= Bill Beltz =

Inuk politician

William Earnest Beltz (April 27, 1912 - November 21, 1960) was an American politician and carpenter.

Born in Bear Creek on the Seward Peninsula, Haycock, Alaska, Beltz was an Iñupiaq, the Inuit of Alaska. Beltz worked as a carpenter, elected President of the Alaska Council of Carpenters, and lived in Unalakleet, Alaska. A Democrat, Beltz served as a member of the House in the Alaska Territorial Legislature in 1949. He then served in the Territorial Senate from 1951 until 1959, when Alaska became a state. Beltz served in the Alaska State Senate from 1959 until his death in 1960. Beltz died at Alaska Native Medical Center in Anchorage, Alaska from a cancerous brain tumor.

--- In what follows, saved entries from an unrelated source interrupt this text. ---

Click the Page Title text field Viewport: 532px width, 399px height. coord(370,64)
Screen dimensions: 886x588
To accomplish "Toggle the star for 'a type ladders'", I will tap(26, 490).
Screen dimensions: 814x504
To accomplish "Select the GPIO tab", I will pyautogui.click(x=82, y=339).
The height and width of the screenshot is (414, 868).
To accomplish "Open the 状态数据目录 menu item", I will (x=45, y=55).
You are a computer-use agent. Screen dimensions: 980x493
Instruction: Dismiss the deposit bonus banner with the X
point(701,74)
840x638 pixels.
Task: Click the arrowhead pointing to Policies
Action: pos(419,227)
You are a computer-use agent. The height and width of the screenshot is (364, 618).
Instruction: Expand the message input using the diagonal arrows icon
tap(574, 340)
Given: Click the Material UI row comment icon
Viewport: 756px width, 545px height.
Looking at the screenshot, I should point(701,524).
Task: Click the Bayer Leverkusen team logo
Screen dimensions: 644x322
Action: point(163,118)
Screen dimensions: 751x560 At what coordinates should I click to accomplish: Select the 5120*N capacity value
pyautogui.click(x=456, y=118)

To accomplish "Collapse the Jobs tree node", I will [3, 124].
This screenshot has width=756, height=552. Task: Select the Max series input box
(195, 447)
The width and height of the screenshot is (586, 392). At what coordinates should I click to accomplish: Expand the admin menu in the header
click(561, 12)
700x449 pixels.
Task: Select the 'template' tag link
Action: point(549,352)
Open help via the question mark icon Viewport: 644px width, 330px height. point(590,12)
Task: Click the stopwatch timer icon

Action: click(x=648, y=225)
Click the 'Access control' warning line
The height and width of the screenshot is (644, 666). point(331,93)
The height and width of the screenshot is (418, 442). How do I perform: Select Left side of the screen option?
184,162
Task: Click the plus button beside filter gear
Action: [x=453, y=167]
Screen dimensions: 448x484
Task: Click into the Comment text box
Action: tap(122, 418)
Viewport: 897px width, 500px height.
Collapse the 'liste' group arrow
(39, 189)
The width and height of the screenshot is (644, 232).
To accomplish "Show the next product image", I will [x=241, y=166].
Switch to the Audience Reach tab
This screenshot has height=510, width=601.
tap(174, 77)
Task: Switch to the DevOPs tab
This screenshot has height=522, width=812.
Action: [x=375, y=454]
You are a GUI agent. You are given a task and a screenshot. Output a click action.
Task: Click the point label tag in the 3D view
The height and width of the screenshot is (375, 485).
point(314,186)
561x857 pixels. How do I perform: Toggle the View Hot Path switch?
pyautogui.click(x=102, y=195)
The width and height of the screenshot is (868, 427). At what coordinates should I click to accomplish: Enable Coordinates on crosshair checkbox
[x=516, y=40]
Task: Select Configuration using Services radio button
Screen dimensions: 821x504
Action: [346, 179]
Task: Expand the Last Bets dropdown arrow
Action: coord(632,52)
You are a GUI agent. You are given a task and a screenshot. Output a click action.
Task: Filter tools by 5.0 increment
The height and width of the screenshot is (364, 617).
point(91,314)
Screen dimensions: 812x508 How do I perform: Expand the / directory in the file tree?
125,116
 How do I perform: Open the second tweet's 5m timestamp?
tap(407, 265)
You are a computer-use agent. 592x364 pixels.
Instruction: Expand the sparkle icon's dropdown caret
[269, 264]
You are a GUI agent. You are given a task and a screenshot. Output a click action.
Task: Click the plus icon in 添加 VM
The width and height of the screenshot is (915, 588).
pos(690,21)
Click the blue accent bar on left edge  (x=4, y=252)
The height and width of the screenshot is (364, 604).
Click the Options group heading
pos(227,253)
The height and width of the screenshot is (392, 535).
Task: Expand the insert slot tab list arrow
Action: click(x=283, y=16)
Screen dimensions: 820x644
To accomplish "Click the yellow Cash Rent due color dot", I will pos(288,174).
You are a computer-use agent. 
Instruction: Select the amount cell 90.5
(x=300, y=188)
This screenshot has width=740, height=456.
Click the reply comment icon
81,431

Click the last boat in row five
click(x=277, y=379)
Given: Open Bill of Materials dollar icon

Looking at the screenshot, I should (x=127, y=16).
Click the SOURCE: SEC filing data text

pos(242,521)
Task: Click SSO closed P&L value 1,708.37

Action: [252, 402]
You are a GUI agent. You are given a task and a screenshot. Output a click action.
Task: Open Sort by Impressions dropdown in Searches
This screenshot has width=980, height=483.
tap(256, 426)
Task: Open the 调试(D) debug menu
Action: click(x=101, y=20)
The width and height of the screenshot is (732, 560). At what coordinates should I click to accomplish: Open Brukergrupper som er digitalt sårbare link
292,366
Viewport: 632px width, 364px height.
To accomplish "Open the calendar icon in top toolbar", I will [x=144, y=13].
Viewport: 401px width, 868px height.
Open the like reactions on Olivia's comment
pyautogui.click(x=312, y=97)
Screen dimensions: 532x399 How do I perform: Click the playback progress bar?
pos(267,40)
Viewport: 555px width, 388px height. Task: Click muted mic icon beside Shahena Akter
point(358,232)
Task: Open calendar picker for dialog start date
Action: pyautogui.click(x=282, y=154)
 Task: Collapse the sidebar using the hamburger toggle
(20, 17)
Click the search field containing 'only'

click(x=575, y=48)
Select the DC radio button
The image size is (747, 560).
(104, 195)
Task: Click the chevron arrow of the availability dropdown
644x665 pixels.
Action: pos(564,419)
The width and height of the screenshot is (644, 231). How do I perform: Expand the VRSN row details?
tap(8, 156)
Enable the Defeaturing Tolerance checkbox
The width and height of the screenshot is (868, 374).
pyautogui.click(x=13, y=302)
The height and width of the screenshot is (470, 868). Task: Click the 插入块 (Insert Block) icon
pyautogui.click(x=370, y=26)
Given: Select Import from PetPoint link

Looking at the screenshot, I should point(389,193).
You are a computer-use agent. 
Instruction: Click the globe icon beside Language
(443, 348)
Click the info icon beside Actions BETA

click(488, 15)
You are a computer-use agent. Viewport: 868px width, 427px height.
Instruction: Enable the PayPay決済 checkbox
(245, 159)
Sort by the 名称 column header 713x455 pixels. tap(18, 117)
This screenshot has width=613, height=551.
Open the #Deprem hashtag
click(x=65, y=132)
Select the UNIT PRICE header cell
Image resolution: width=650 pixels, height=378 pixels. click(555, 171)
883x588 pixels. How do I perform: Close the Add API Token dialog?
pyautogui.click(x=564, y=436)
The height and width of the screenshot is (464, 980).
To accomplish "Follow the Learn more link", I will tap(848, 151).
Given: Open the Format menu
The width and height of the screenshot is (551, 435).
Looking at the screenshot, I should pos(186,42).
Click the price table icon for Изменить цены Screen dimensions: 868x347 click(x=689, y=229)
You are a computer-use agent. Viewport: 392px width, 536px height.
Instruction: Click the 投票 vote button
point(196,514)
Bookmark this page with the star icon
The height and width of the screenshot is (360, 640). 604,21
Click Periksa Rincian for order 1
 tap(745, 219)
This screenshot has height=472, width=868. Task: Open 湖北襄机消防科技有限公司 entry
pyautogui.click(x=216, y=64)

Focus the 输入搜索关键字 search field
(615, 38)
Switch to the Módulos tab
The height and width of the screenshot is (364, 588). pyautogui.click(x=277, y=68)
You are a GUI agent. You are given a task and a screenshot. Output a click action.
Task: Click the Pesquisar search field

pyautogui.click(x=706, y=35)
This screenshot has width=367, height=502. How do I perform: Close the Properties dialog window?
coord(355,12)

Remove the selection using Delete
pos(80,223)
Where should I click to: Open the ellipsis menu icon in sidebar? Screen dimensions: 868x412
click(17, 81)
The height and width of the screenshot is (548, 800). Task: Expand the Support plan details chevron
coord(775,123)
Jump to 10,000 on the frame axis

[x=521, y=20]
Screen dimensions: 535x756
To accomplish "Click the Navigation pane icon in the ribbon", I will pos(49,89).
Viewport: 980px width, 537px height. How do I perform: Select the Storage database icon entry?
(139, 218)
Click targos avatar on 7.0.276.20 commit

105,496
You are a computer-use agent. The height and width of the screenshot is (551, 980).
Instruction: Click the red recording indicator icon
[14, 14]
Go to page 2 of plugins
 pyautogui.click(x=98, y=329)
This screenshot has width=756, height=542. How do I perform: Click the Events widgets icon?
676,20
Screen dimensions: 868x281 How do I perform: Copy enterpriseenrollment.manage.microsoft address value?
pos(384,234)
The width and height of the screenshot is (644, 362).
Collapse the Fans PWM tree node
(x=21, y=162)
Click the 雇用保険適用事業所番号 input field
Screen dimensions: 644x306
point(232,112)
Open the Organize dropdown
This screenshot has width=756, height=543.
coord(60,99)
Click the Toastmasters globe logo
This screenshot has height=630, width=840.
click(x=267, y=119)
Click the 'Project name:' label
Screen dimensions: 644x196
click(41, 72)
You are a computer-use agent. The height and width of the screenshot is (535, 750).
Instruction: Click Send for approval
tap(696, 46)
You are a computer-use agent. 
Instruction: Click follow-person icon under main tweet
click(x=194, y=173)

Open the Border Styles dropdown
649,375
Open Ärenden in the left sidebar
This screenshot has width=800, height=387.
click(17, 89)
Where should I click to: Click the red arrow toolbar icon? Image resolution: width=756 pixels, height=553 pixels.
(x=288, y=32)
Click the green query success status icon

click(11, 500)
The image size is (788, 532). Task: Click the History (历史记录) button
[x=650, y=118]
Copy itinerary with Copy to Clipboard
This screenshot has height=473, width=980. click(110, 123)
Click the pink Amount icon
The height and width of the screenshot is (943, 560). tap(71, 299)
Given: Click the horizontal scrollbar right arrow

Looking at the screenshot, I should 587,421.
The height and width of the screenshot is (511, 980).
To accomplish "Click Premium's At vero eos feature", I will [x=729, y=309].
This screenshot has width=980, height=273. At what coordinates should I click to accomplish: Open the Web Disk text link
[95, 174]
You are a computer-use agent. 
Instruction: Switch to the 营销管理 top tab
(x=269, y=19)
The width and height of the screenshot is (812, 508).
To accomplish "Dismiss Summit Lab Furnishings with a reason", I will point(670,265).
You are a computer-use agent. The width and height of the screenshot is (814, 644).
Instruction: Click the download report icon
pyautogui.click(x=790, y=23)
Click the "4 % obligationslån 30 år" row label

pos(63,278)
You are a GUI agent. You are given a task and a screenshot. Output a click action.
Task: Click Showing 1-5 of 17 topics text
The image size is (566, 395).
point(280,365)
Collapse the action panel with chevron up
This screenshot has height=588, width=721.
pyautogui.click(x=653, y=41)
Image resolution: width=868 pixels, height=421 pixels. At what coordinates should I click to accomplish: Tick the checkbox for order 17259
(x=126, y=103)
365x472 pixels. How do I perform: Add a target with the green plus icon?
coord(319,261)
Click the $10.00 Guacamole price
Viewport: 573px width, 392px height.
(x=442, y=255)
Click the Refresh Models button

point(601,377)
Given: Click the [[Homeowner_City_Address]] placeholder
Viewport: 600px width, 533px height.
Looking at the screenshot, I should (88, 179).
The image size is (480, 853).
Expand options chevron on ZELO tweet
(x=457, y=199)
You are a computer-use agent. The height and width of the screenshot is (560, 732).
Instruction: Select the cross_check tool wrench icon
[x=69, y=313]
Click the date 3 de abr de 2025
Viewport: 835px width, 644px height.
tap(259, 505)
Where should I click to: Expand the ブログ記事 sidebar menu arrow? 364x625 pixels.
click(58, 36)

He was born to John Skyles Beltz who went to Alaska during the Yukon Gold Rush in 1897 and Susie Goodwin Beltz. In 1953, Beltz married Arne Louise Bulkeley who was a U.S. Public Health Service village nurse in Unalakleet when they met; they had seven children.

In 1958 the first senate of the state of Alaska, unanimously elected Beltz president of the first senate of the state. Nome-Beltz Junior/Senior High School was named in his honor because of his efforts to provide education for rural residents. A conference room in the Thomas B. Stewart Legislative Office Building was named for Beltz.